= Jean-Jacques Meyer =

Jean-Jacques Meyer (1805–1877) was a French engineer, noted for his work with steam engines and steam locomotives.

==Innovations==

===Background===

He was trained at the engineering school Arts et Métiers ParisTech.

===Expansion valve===
His first major invention was the Meyer expansion valve, used to improve efficiency in stationary steam engines. The first locomotives to use this invention were a pair of 2-2-2 locomotives Mayer built for the Chemin de fer de Strasbourg à Bâle in 1842. Named L'Espérance (Hope) and Le Succès (Success), they continued in service for S-B's successor, the Chemins de fer de l'Est until 1859.
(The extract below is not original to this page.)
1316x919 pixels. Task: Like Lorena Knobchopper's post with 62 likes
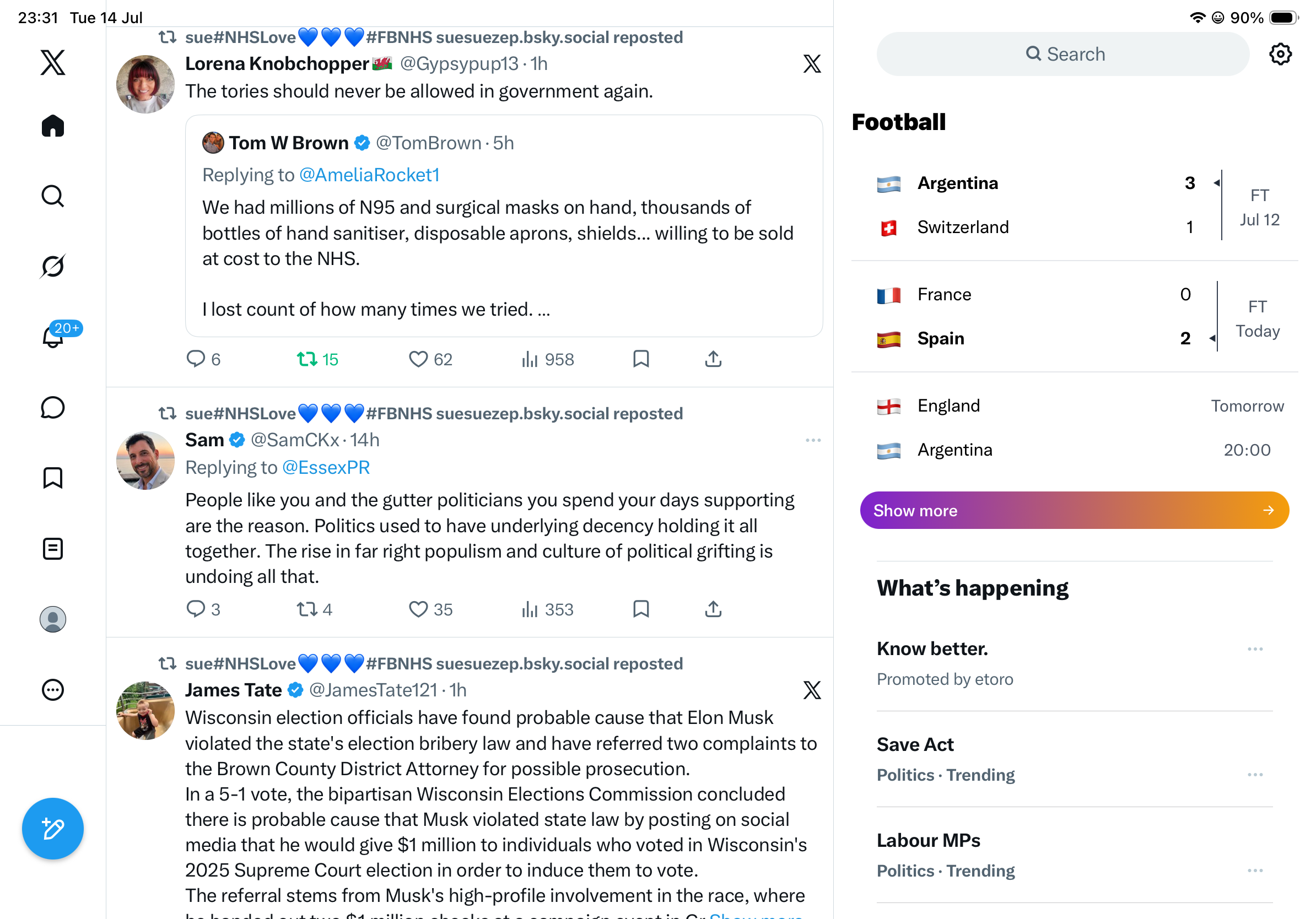point(430,359)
===Articulated locomotive===
He was the originator of the articulated locomotives which bear his name. Meyer registered his first patent describing the system in 1861. The Meyer locomotive comprised:
- a rigid single frame supporting cabin, and boiler;
- two revolving units like bogies made up each one of a steam engine involving a group of driving wheels and possibly comprising carrying wheels.
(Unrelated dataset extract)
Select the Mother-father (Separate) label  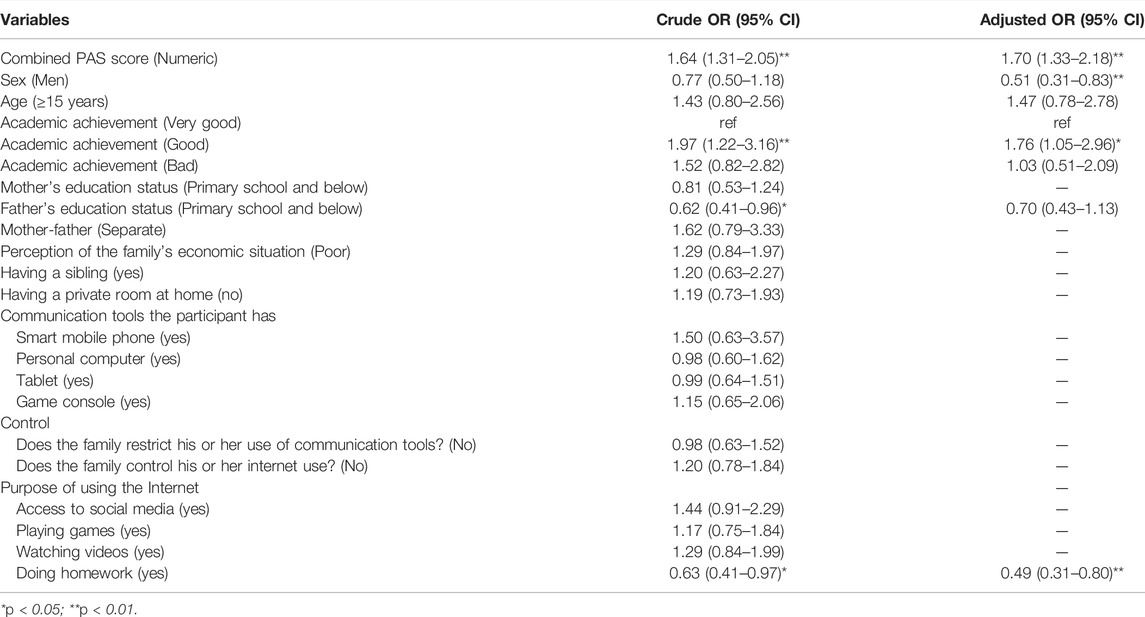pos(83,230)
The first engine of this type built by the Société J. F. Cail & Cie. in 1868 was a 0-4-0+0-4-0 named L'Avenir (Future). The design was developed by Gaston du Bousquet, who designed a class of 0-6-2+2-6-0 tank locomotives for hauling heavy goods trains on the Chemins de fer du Nord and the Chemins de fer de Ceinture de Paris.

==Sources==
The above information is taken from the French Wikipedia article on the subject.